PROMPT -> Within the material below, transcribe exactly the lines from the one holding "ホーム (62, 301)" through the one holding "さき★体験入店 (241, 669)", keeping both ends and skipping the rest.

RAW DATA ->

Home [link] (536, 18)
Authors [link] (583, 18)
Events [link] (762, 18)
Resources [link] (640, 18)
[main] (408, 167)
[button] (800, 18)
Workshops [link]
--
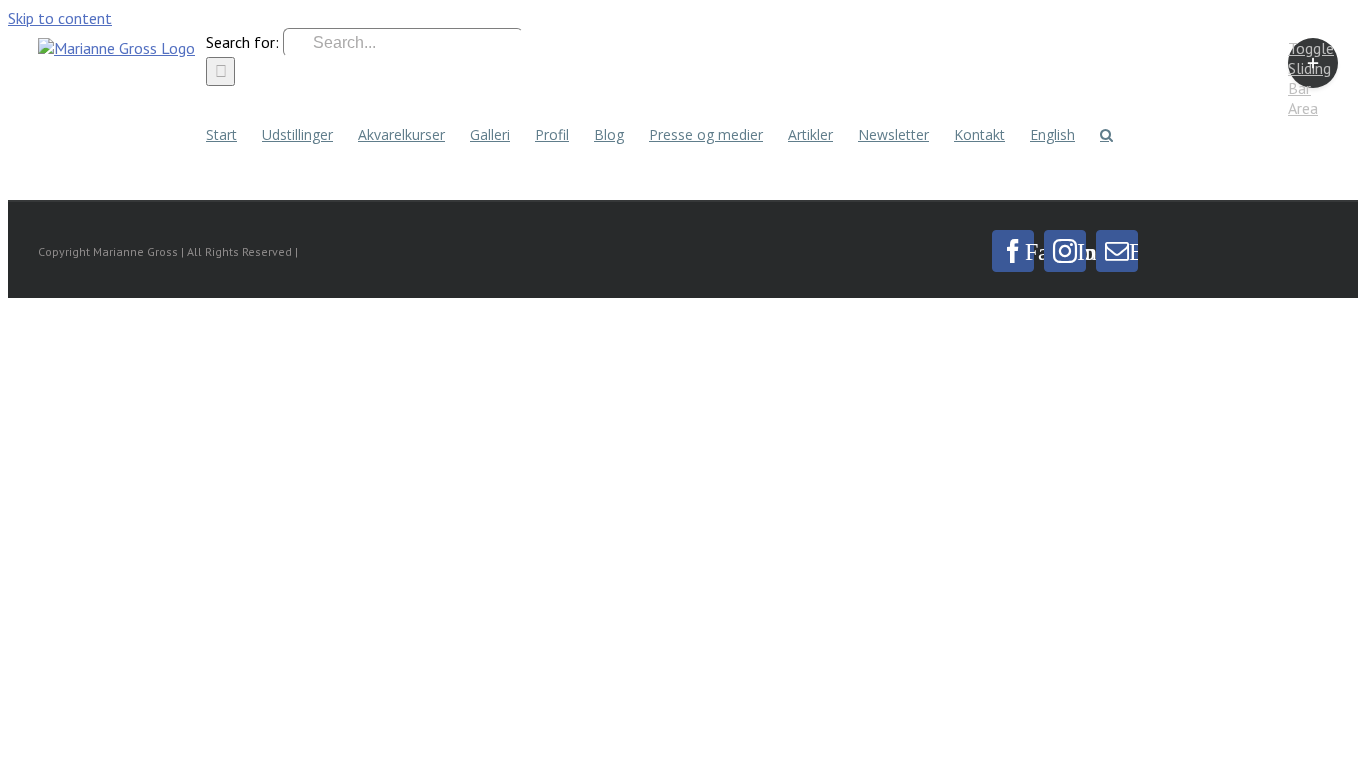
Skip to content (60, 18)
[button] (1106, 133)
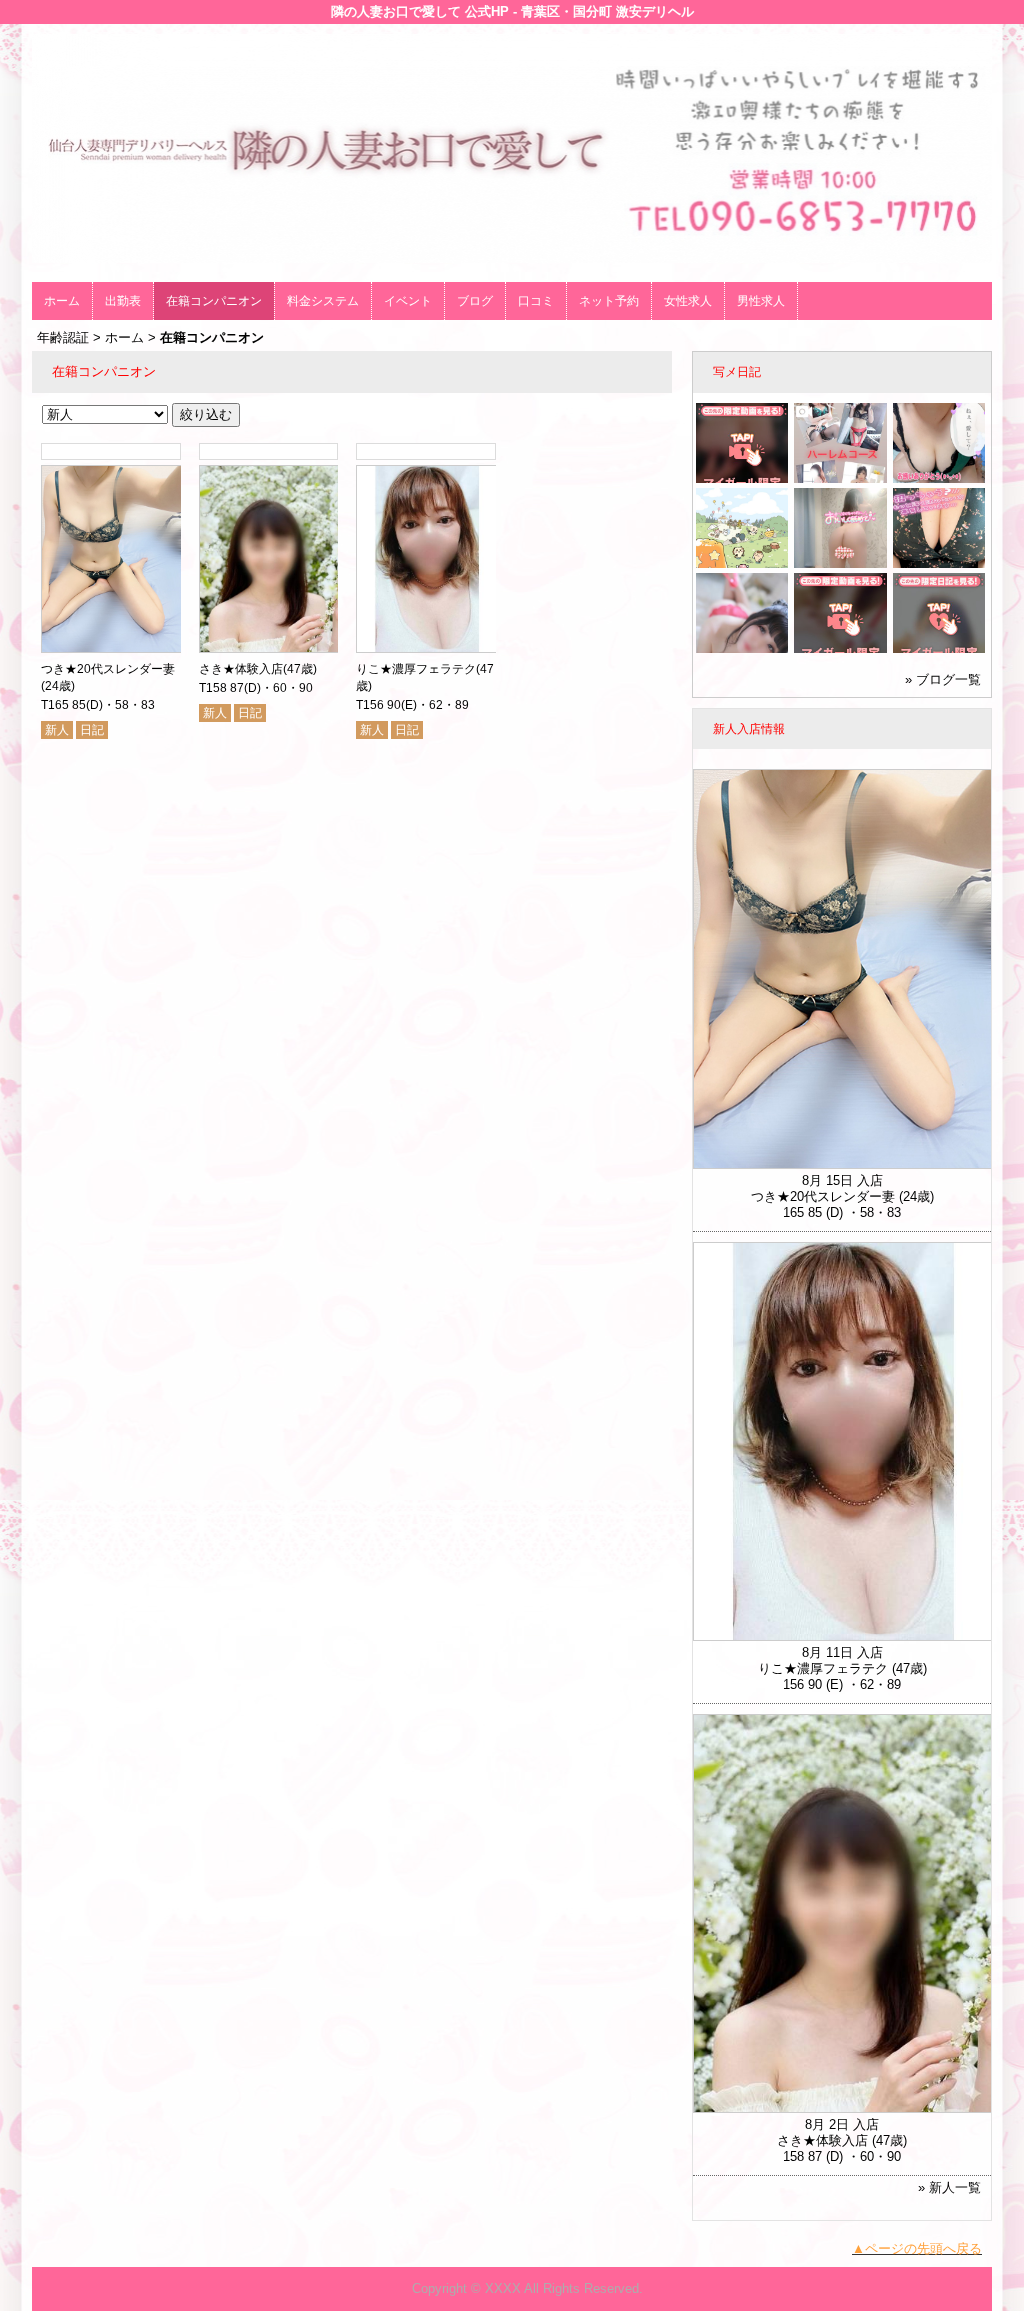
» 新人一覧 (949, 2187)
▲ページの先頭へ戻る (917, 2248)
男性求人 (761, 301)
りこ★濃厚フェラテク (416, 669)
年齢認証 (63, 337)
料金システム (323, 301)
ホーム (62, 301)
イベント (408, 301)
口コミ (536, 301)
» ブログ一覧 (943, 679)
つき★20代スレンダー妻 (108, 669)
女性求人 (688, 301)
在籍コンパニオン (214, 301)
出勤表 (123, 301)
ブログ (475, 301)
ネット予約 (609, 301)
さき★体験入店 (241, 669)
--
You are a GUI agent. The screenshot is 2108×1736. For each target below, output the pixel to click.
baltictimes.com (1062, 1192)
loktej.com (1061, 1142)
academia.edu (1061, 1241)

SOLUTION FOR THIS PROBLEM ->
ホーム (62, 301)
イベント (408, 301)
口コミ (536, 301)
» ブログ一覧 (943, 679)
つき★20代スレンダー妻 (108, 669)
女性求人 (688, 301)
在籍コンパニオン (214, 301)
出勤表 (123, 301)
ブログ (475, 301)
ネット予約 (609, 301)
さき★体験入店 (241, 669)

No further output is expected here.